A friend of mine sells skincare. She has 52,000 followers on Instagram. For three years she has described this number the way you would describe a child's height at the doctor — with quiet pride, noting small changes.
Last month she sent a Valentine's promotion. The post hit approximately 800 accounts. Approximately thirty of those people clicked through. Two of them bought.
Fifty-two thousand followers. Two sales.
She asked me what she had done wrong. My honest answer was that she had done nothing wrong, except she had been counting the wrong number for three years.
Followers are not a list
A follower is a permission slip issued by a platform. The platform decides whether, when, and at what cost that permission slip can be used. When the platform's algorithm changes — which it will — the permission slip is re-issued on new terms. Often those terms include "pay us."
A list is different. A list is a set of phone numbers, or email addresses, or WhatsApp contacts, that a customer has directly given you. The customer has said yes, you may reach me. No platform sits between you and them.
These are not two points on the same spectrum. These are two different kinds of asset. One is rented. The other is owned.
Followers grow easily and feel exciting.

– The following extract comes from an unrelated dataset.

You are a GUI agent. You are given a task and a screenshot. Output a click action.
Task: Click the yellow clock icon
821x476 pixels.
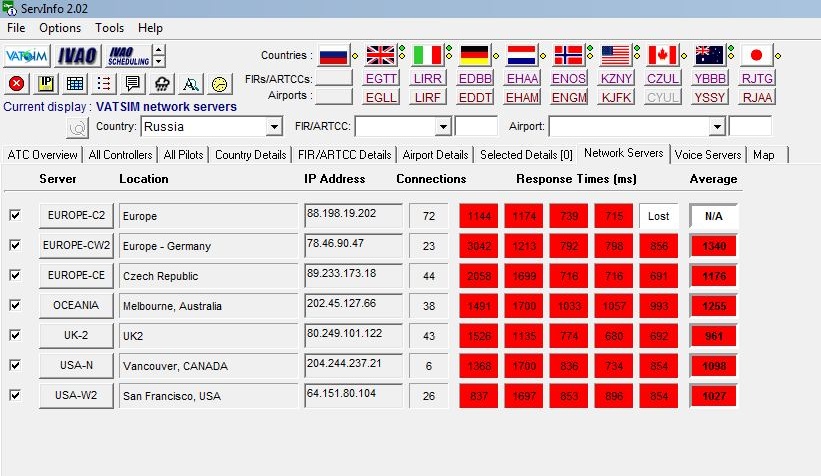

Lists grow slowly and feel unglamorous. The numbers will never look as big. But when you send to a list, the open rate is 40%, not 1.5%. The click rate is 10%, not 0.3%. The sales rate — the number that actually matters — is an order of magnitude higher.
On the day your Instagram account goes down — and it might — how many of your existing customers can you still reach?
What a list looks like in Kenya
For most Kenyan small businesses, the list is a WhatsApp Business broadcast list, a set of phone numbers collected with explicit permission.
Collected with permission is the key phrase. You cannot scrape numbers off receipts. You cannot add your cousin's bridal party to a broadcast list. The customer either asked to be added or was asked and said yes. Everything else is spam, and everything else will eventually get your WhatsApp Business account disabled — back to the platform risk problem we started with.
An email list is an option for businesses whose customers read email. Most don't, not in Kenya, not yet. WhatsApp is the working default. Phone SMS lists exist but cost more per message and have lower engagement.
The question is not which channel. The question is whether you are collecting permission on any channel.
What you do with a list
Less than you think. Once a month, at most twice. The businesses that treat their list as a daily broadcast channel lose their list within a year to unsubscribes and blocks.
The businesses that treat their list like an actual relationship — one useful message a month, a genuine offer twice a year, a personal note now and then — find themselves, five years later, with a thousand-person list that converts like their best friend's recommendation.
Because, effectively, that is what it is.
Start today. Small is fine
You do not need a big list. You need a real one. Ten customers who have given you permission to message them are more commercially valuable than ten thousand followers who might or might not see your next post.
Ask your next customer if they would like updates on WhatsApp. Save their number with their consent. Start a note with one column — name, number, what they bought. That is your list. That is the foundation of every reliable business you have ever admired.
Followers are weather. A list is climate. Build the climate.
Editor notes (Claude → Alex)
Primary: email marketing kenya. Secondary: digital content kenya, AI content kenya. Slug: stop-chasing-followers.
Internal links: "platform risk" paragraph → link to Article 1 (Instagram piece) since this echoes its thesis; "WhatsApp Business broadcast list" → link to /services/content.
Overlap with Article 1: this piece revisits the platform-risk thesis from Article 1 but from the customer-data angle. Intentional. The two articles reinforce each other if read together. If it feels too repetitive, I can soften the platform-risk paragraph.
Composite: the skincare-business friend is fictional. 52K followers → 2 sales is invented but numerically plausible.